**EXERCISE GOAL**
From the line containing "Given: Expand the Filter by country dropdown" to the line containing "You are a computer-use agent. The" in the entries below, reproduce every line exactly, ends included. Nothing else belongs in the copy, and no pictures.

**RECORDS PROVIDED**

- - -

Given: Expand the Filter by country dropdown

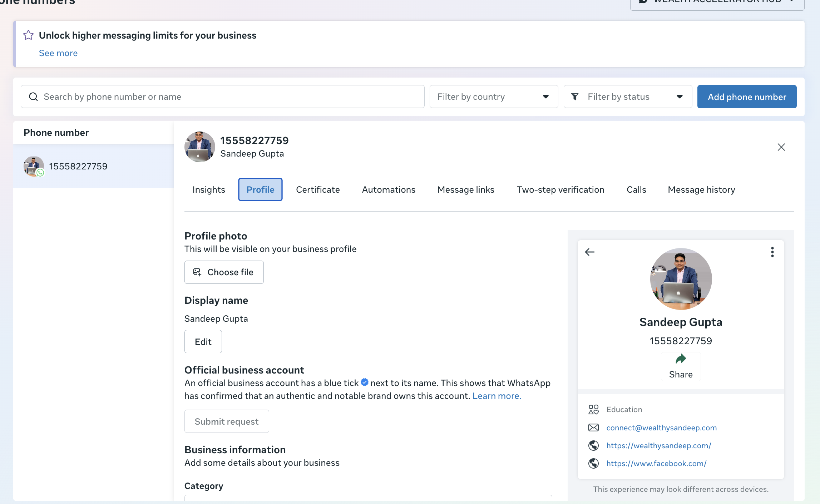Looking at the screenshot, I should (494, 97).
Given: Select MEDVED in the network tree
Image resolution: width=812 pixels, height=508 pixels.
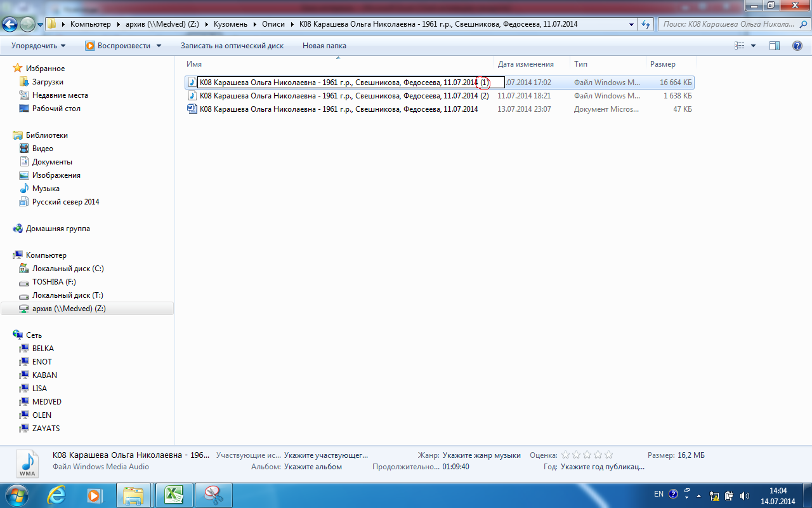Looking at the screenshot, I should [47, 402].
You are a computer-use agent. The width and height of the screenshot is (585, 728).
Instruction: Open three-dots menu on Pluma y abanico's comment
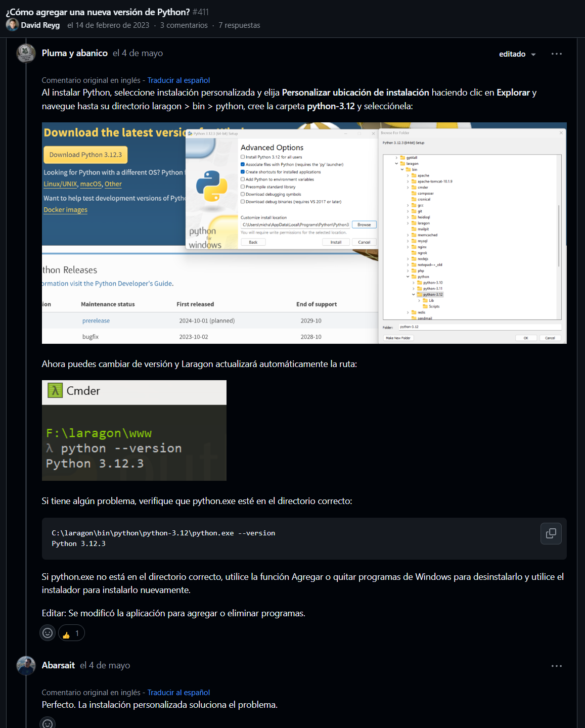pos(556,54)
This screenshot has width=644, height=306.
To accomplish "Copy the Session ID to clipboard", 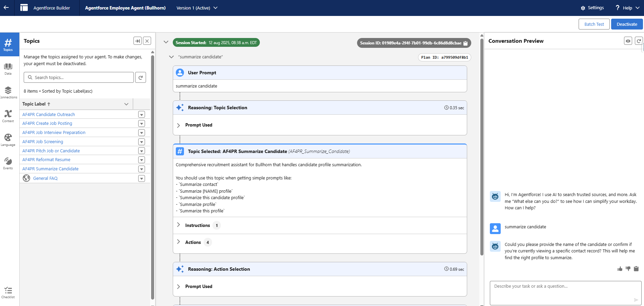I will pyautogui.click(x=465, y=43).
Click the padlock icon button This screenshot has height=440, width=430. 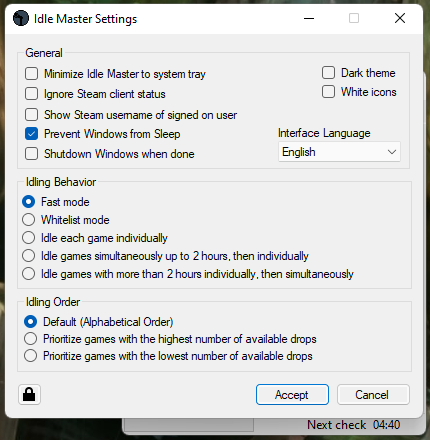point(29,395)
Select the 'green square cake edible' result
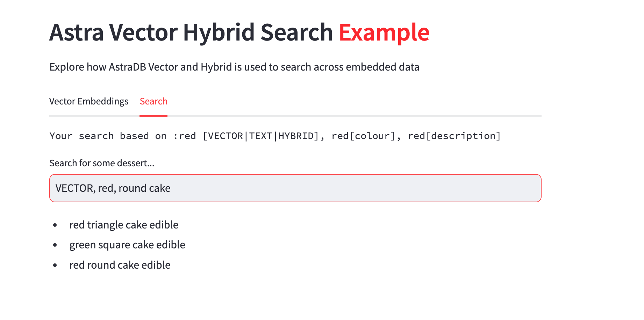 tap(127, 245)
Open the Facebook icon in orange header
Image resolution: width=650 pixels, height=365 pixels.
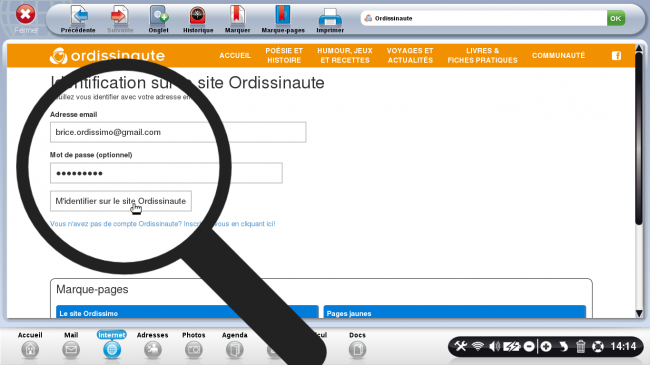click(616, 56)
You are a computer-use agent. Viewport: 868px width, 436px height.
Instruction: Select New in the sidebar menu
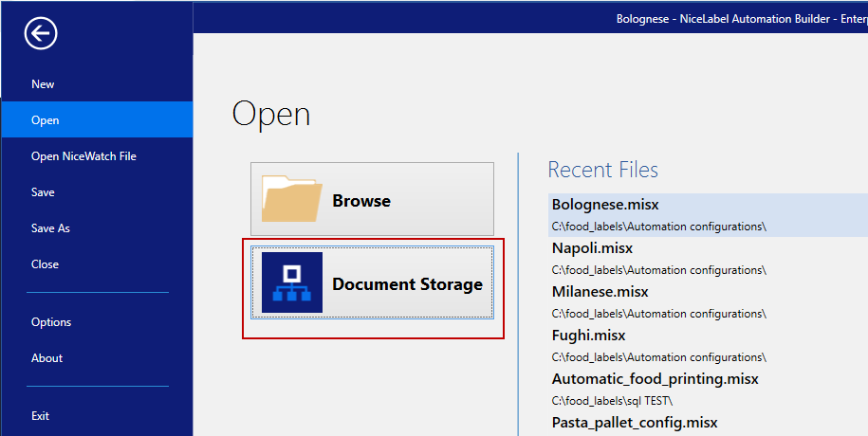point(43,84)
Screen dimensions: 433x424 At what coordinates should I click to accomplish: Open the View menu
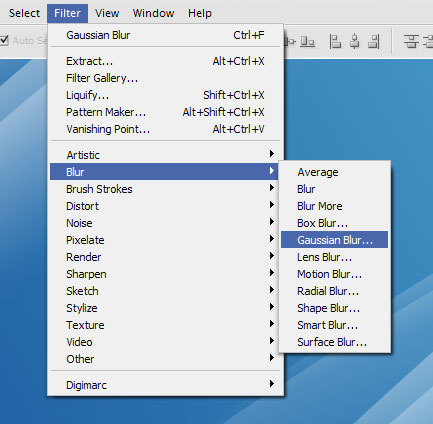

- - -

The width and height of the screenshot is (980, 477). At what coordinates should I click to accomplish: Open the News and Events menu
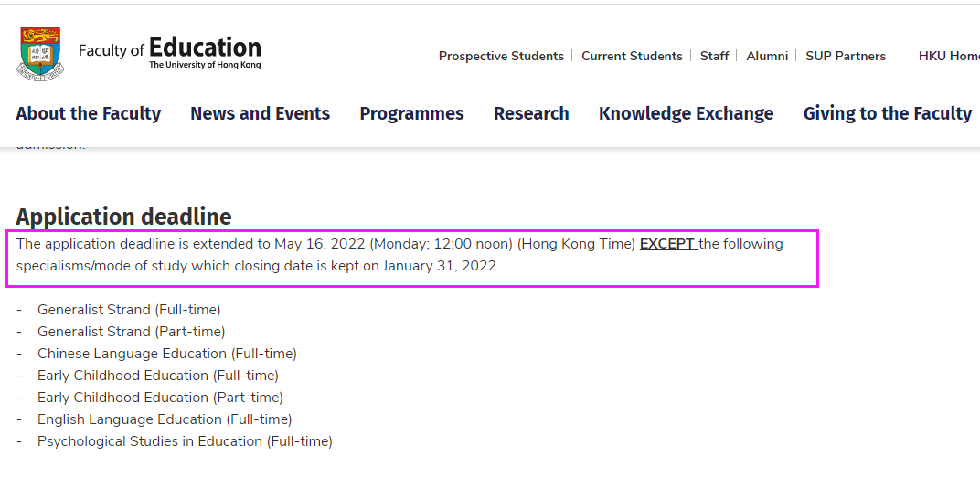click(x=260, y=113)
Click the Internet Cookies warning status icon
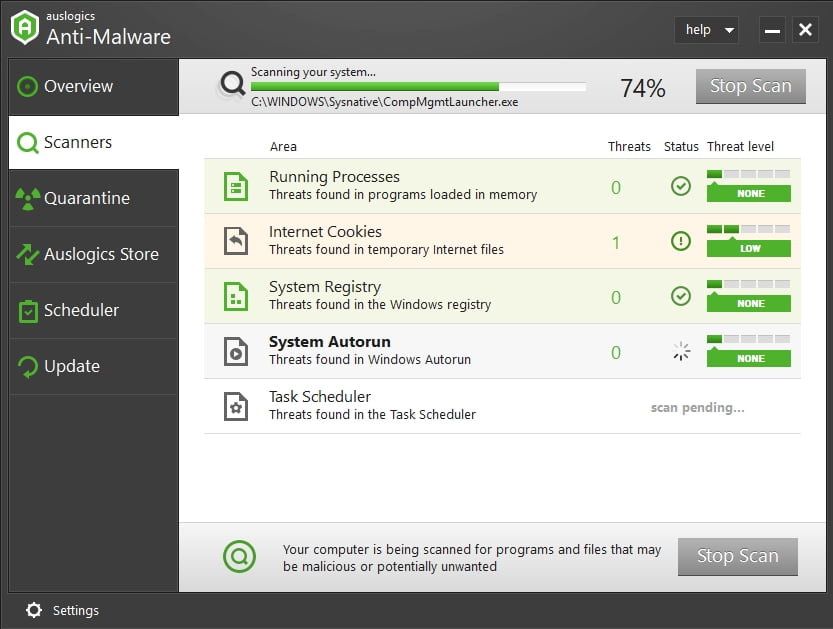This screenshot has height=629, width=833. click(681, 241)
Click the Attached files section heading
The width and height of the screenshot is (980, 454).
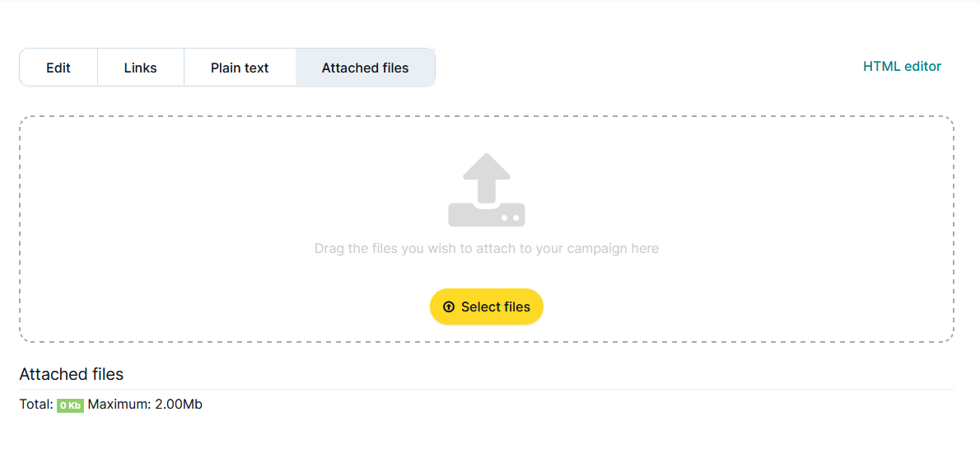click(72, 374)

- - -

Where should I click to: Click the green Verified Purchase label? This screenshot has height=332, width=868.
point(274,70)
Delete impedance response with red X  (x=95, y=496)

- - -

**REPLY**
Given: Expand the Filter by country dropdown

Looking at the screenshot, I should (494, 97).
Given: Select MEDVED in the network tree
Image resolution: width=812 pixels, height=508 pixels.
Looking at the screenshot, I should [47, 402].
You are a computer-use agent. The width and height of the screenshot is (585, 728).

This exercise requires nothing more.